Move would put anyone critical of the authorities at increased risk

‘Governments should be encouraging companies to provide greater protections of our data and our rights, not seeking back doors that will leave people around the world at risk’ - Joshua Franco

‘If these reports are true, this is an alarming overreach by the UK authorities seeking to access private data’ - Zach Campbell

The UK government’s order to Apple to allow security authorities access to encrypted cloud data severely harms the privacy rights of users in the UK and worldwide, Amnesty International and Human Rights Watch said today. 

The secret order, reported in The Washington Post last week, was issued in January by the Home Office. It concerns Advanced Data Protection, an iPhone function that uses end-to-end encryption on data stored in the cloud, ensuring that only the user of the account can access the data stored and attempts to force Apple to provide security authorities access to it, including device backups that can include contact lists, as well as location and messaging history, for any Apple user worldwide.

The order is disproportionate by design, as it would weaken data protections for all users, not just those suspected of a crime or under investigation. Compliance would harm privacy rights of users worldwide. 

News reports said that the Government ordered Apple to build a back door into its products under the Investigatory Powers Act, a 2016 surveillance law that includes provisions allowing the Government to order companies to remove “electronic protection” of user data. The law also prohibits the recipients of these orders, in this case Apple, from acknowledging or commenting on them and reportedly "requires blanket capability to view fully encrypted material” for Apple users worldwide, including users with no apparent connection to the UK. 

Privacy vital to protecting people’s rights

Encryption is a crucial enabler of human rights online and offline. Human rights defenders, journalists, and everyone else rely on the security and privacy of their devices to protect them not only from unlawful government spying, but also from cybercrime and other attacks from non-state actors. Weakening encryption, or mandating back doors, leaves all users more vulnerable.

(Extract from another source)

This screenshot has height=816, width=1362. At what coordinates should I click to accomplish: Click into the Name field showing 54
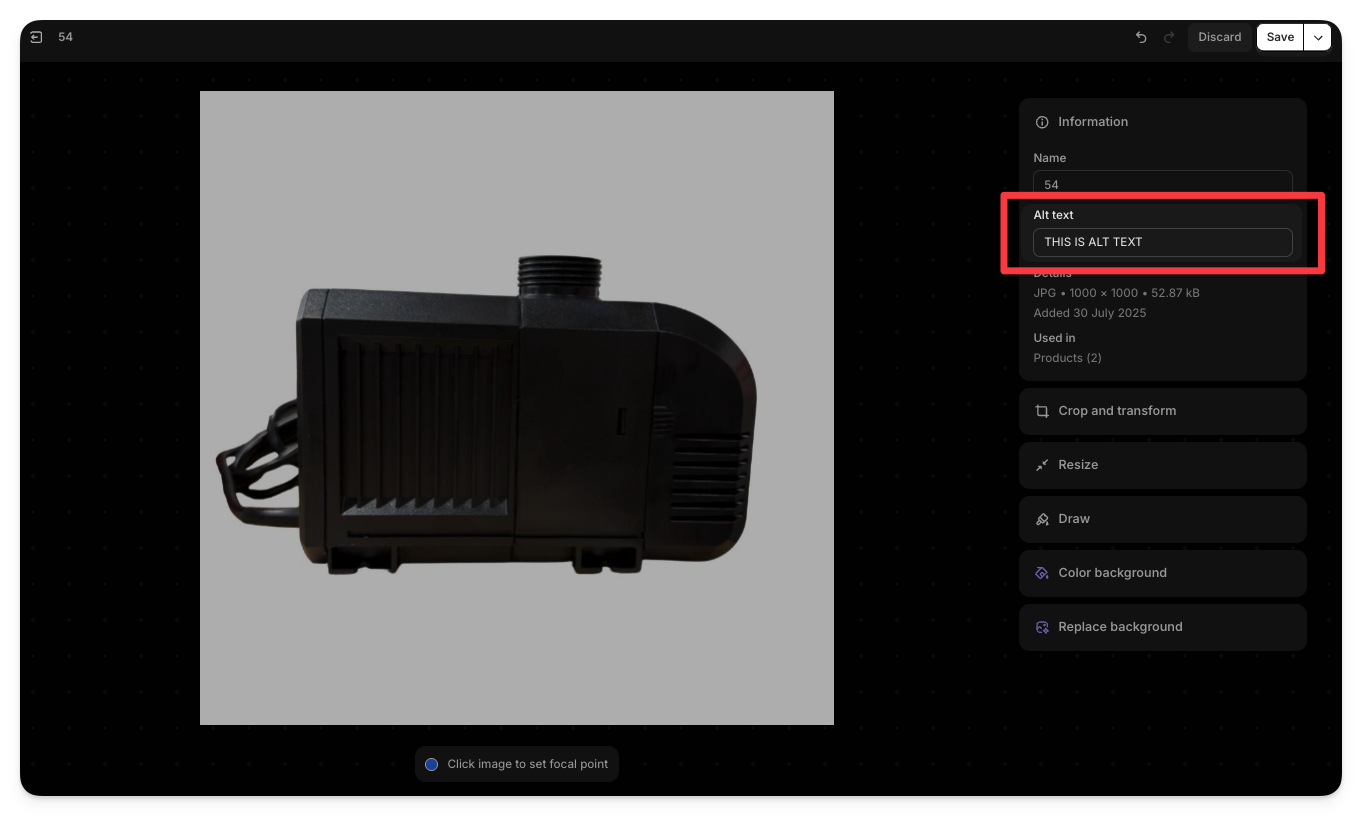[x=1162, y=183]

Governments should support strong encryption, and companies should build it into their products and services by default. 

In recent years there have been a stream of revelations about government spying relying on surveillance tools eg spyware and digital forensic tools but also taking advantage of overly permissive legal regimes that allow states to access huge troves of personal data from private companies. 

State surveillance threatens the work of human rights defenders and journalists, puts marginalised groups including women and LGBT activists at particular risk, and creates a society-wide chilling effect, undermining the rights of everyone to express themselves and protest peacefully.

These tools exploit weaknesses in device encryption and security, and their use is enabled by an under-regulated trade in spyware and other surveillance tools at a global scale, and by the unwillingness of states to regulate their own surveillance practices, too often leaning on “national security” as a blanket excuse  for unfettered snooping. 

Efforts to protect people’s data

In part due to such revelations, some companies, including Apple, have added new security features to help protect users, including those who may be at particular risk. These include Lockdown Mode, a feature that provides extra protection from spyware and targeted hacking to mobile devices, as well as Advanced Data Protection, the subject of the UK government’s reported order.  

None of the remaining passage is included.